SA-11: Developer Security Testing And Evaluation
Control Family:
Baselines:
- Low
N/A
- Moderate
- SA-11
- High
- SA-11
Next Version:
- NIST Special Publication 800-53 Revision 5:
- SA-11: Developer Testing and Evaluation
Control Statement
The organization requires the developer of the information system, system component, or information system service to:
- Create and implement a security assessment plan;
- Perform [Selection (one or more): unit; integration; system; regression] testing/evaluation at [Assignment: organization-defined depth and coverage];
- Produce evidence of the execution of the security assessment plan and the results of the security testing/evaluation;
- Implement a verifiable flaw remediation process; and
- Correct flaws identified during security testing/evaluation.
Supplemental Guidance
Developmental security testing/evaluation occurs at all post-design phases of the system development life cycle. Such testing/evaluation confirms that the required security controls are implemented correctly, operating as intended, enforcing the desired security policy, and meeting established security requirements. Security properties of information systems may be affected by the interconnection of system components or changes to those components. These interconnections or changes (e.g., upgrading or replacing applications and operating systems) may adversely affect previously implemented security controls. This control provides additional types of security testing/evaluation that developers can conduct to reduce or eliminate potential flaws. Testing custom software applications may require approaches such as static analysis, dynamic analysis, binary analysis, or a hybrid of the three approaches. Developers can employ these analysis approaches in a variety of tools (e.g., web-based application scanners, static analysis tools, binary analyzers) and in source code reviews. Security assessment plans provide the specific activities that developers plan to carry out including the types of analyses, testing, evaluation, and reviews of software and firmware components, the degree of rigor to be applied, and the types of artifacts produced during those processes. The depth of security testing/evaluation refers to the rigor and level of detail associated with the assessment process (e.g., black box, gray box, or white box testing). The coverage of security testing/evaluation refers to the scope (i.e., number and type) of the artifacts included in the assessment process. Contracts specify the acceptance criteria for security assessment plans, flaw remediation processes, and the evidence that the plans/processes have been diligently applied. Methods for reviewing and protecting assessment plans, evidence, and documentation are commensurate with the security category or classification level of the information system. Contracts may specify documentation protection requirements.
Control Enhancements
SA-11(1): Static Code Analysis
Baseline(s):
The organization requires the developer of the information system, system component, or information system service to employ static code analysis tools to identify common flaws and document the results of the analysis.

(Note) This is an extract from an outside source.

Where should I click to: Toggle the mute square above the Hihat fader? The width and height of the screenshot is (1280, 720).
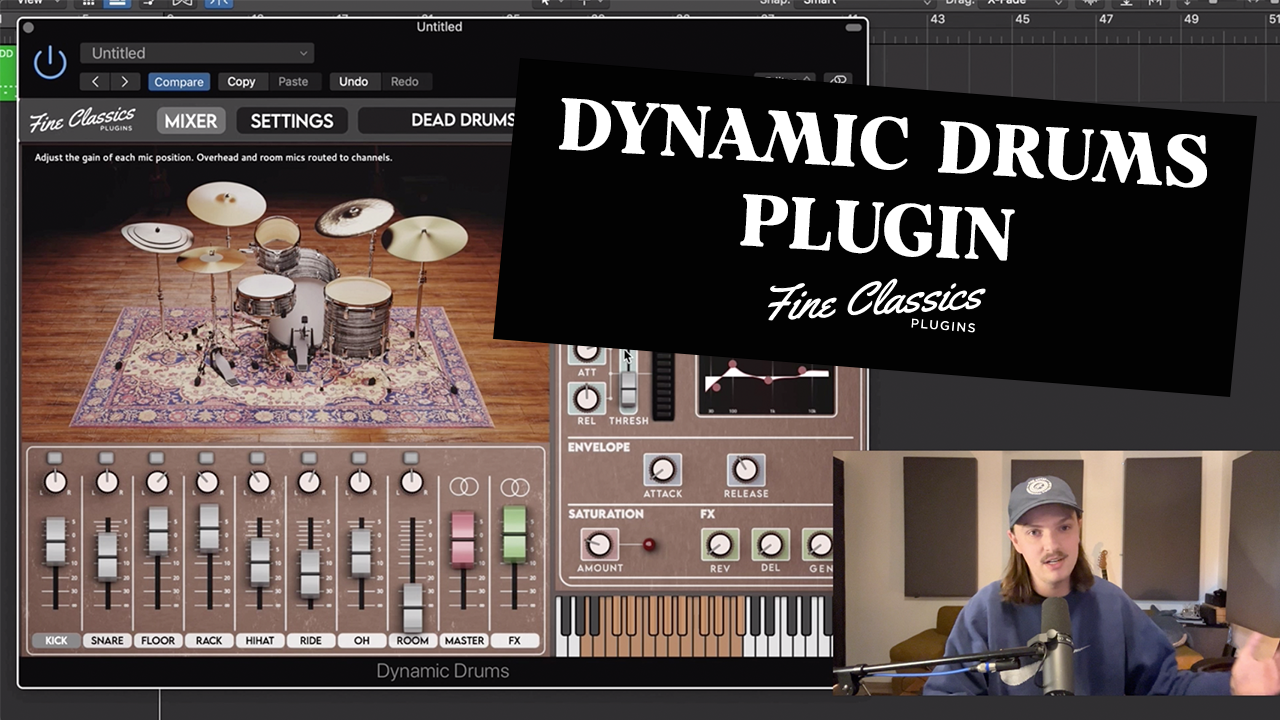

SA-11(2): Threat And Vulnerability Analyses
Baseline(s):
The organization requires the developer of the information system, system component, or information system service to perform threat and vulnerability analyses and subsequent testing/evaluation of the as-built system, component, or service.
SA-11(3): Independent Verification Of Assessment Plans / Evidence
Baseline(s):
The organization: Requires an independent agent satisfying [Assignment: organization-defined independence criteria] to verify the correct implementation of the developer security assessment plan and the evidence produced during security testing/evaluation; and Ensures that the independent agent is either provided with sufficient information to complete the verification process or granted the authority to obtain such information.

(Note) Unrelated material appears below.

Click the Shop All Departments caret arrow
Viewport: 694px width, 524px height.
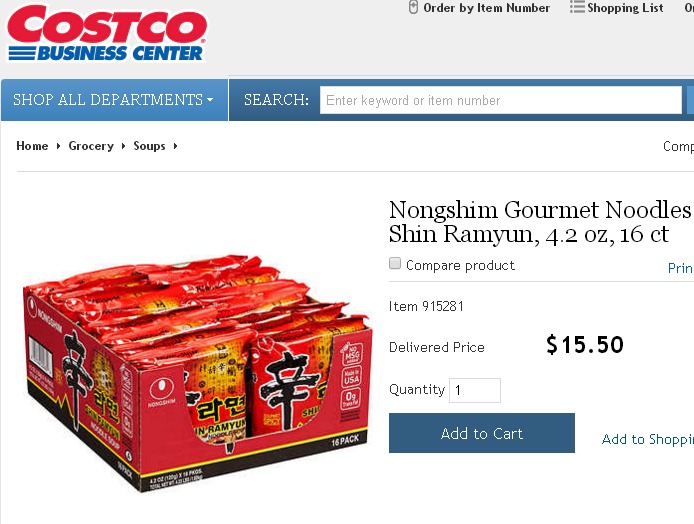(210, 100)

SA-11(4): Manual Code Reviews
Baseline(s):
The organization requires the developer of the information system, system component, or information system service to perform a manual code review of [Assignment: organization-defined specific code] using [Assignment: organization-defined processes, procedures, and/or techniques].

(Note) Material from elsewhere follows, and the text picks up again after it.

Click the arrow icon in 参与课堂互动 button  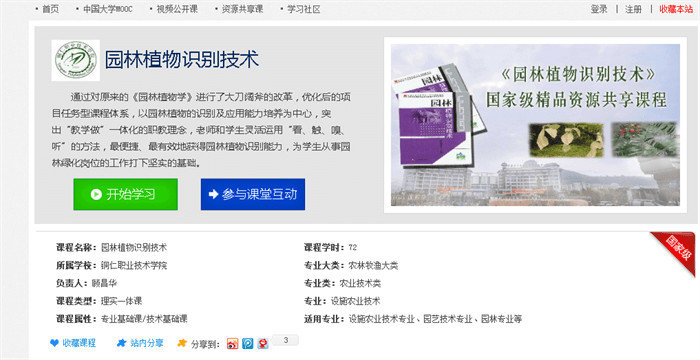(213, 194)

SA-11(5): Penetration Testing
Baseline(s):
The organization requires the developer of the information system, system component, or information system service to perform penetration testing at [Assignment: organization-defined breadth/depth] and with [Assignment: organization-defined constraints].
SA-11(6): Attack Surface Reviews
Baseline(s):
The organization requires the developer of the information system, system component, or information system service to perform attack surface reviews.
SA-11(7): Verify Scope Of Testing / Evaluation
Baseline(s):
The organization requires the developer of the information system, system component, or information system service to verify that the scope of security testing/evaluation provides complete coverage of required security controls at [Assignment: organization-defined depth of testing/evaluation].
SA-11(8): Dynamic Code Analysis
Baseline(s):
The organization requires the developer of the information system, system component, or information system service to employ dynamic code analysis tools to identify common flaws and document the results of the analysis.